De acordo com Daniel Faccini Castanho, presidente do Conselho de Administração e fundador da Anima Educação, no entanto, essas mudanças já estavam escritas em nossa história – a crise não as criou, apenas acelerou sua implementação: “realmente acho que a pandemia não mudou nada, o que ela fez foi antecipar a transformação que já ia acontecer de qualquer jeito na área da educação”, opina. 

Lifelong learning

Daniel aponta que um problema do nosso sistema de educação diz respeito à falta de propósito – quando os alunos aprendem não para si mesmos, mas para os outros; de modo a ir bem em provas, conseguir certificados e então uma vaga para trabalhar para outra pessoa. Não são, portanto, os protagonistas de suas próprias histórias. Isso é algo a ser combatido com a evolução do sistema escolar: em um mundo onde a expectativa de vida não é mais 45 ou 50 anos e sim 100, diz Daniel, devemos fornecer aos estudantes oportunidades de aprender para sempre – o lifelong learning – em vez de apenas por um pequeno período de tempo.

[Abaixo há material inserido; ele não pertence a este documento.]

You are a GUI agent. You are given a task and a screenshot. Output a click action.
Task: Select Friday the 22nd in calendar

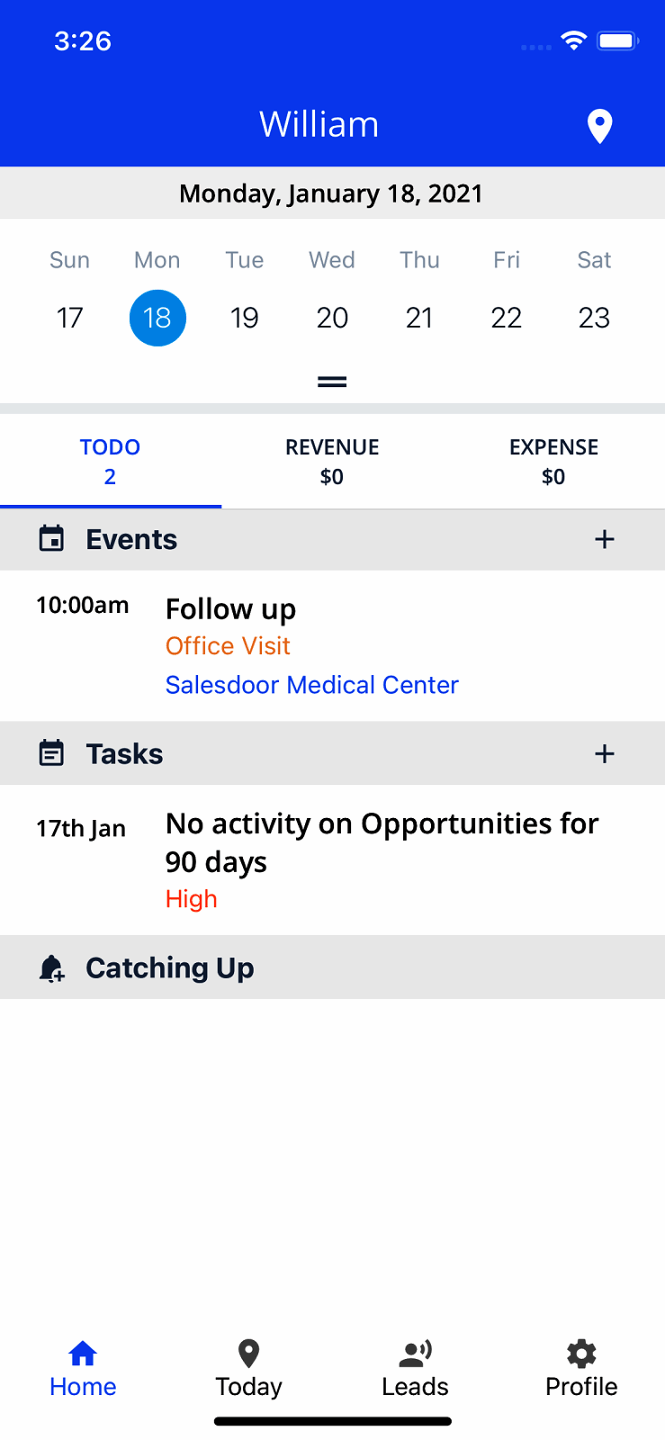[506, 318]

Essa filosofia visa acabar com o conceito de “ex aluno” – mantendo o vínculo escolar de aprendizado durante a vida, já que a escola é, na maioria das vezes, o primeiro (e portanto, mais importante) ambiente de formação de uma pessoa tanto nos aspectos acadêmicos quanto sociais e éticos. “Visto que as escolas foram os alicerces, os princípios, os valores, a formação dessas crianças, quantas pessoas colocam no currículo algo assim, onde elas estudaram quando crianças?” reflete Daniel. “Será que não é mais importante, inclusive, onde ele fez o infantil e fundamental 1 do que a faculdade que ele fez?”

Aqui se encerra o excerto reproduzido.